MATERIAL SHOWN |
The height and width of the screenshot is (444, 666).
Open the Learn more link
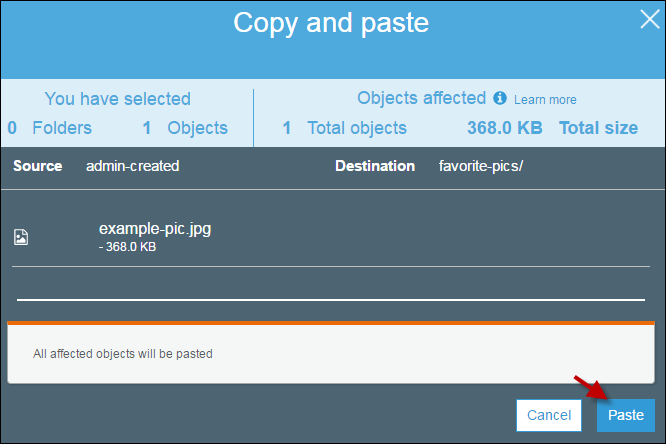tap(545, 100)
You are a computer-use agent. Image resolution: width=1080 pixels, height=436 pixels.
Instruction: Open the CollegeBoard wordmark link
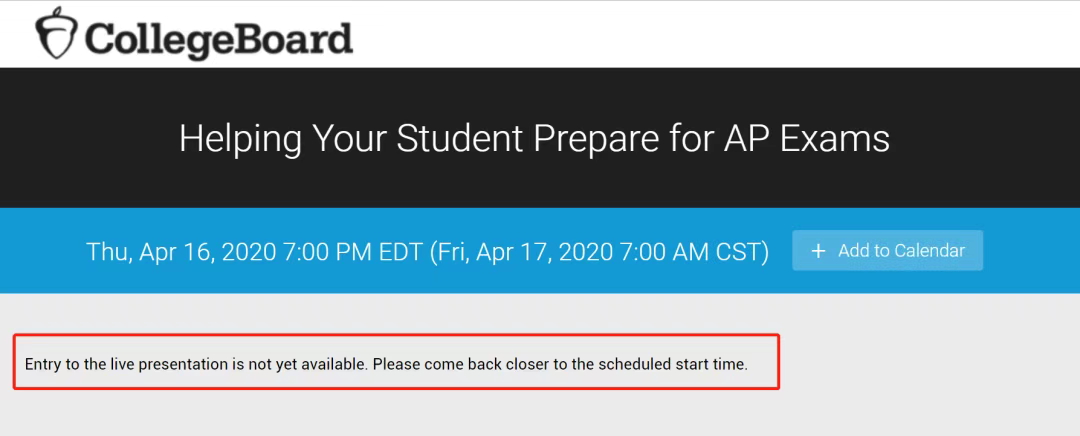coord(218,38)
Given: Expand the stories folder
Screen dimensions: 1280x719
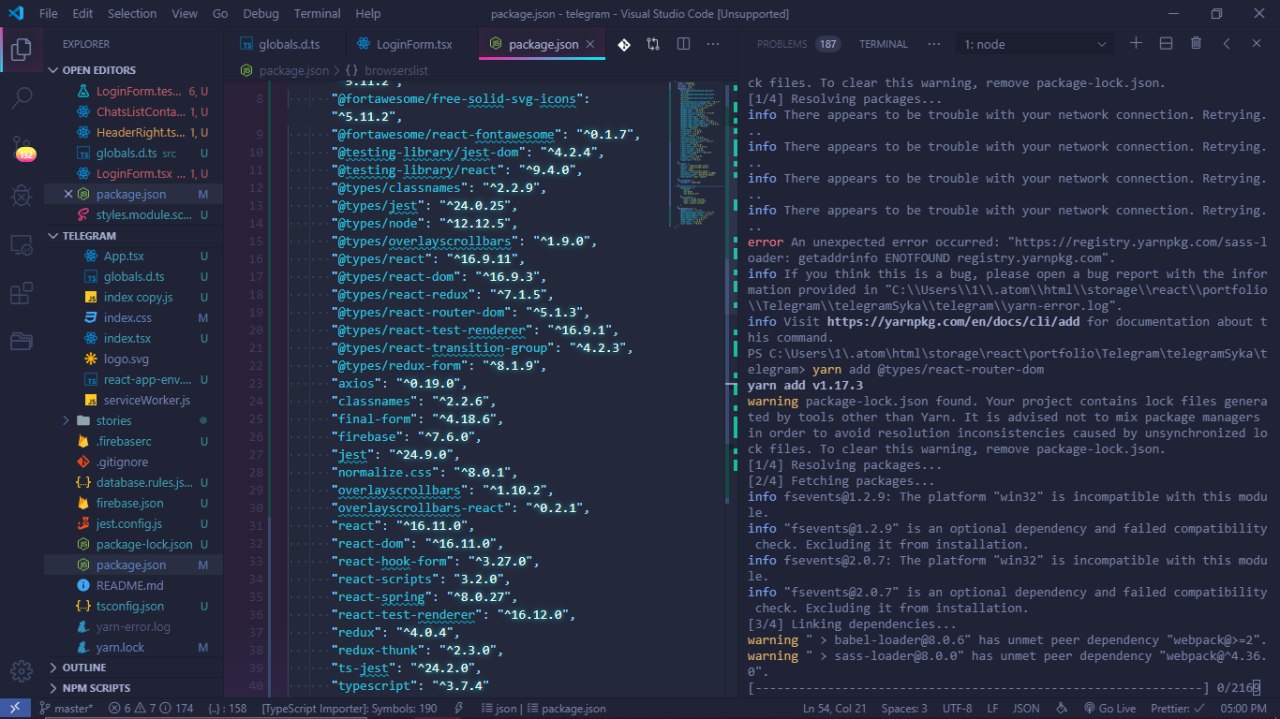Looking at the screenshot, I should 114,421.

TASK OBJECTIVE | In the listing above, find each line with the word "width" and copy it.

YOUR RESPONSE |
The height and width of the screenshot is (444, 666).
You are a computer-use agent. Image resolution: width=1080 pixels, height=436 pixels.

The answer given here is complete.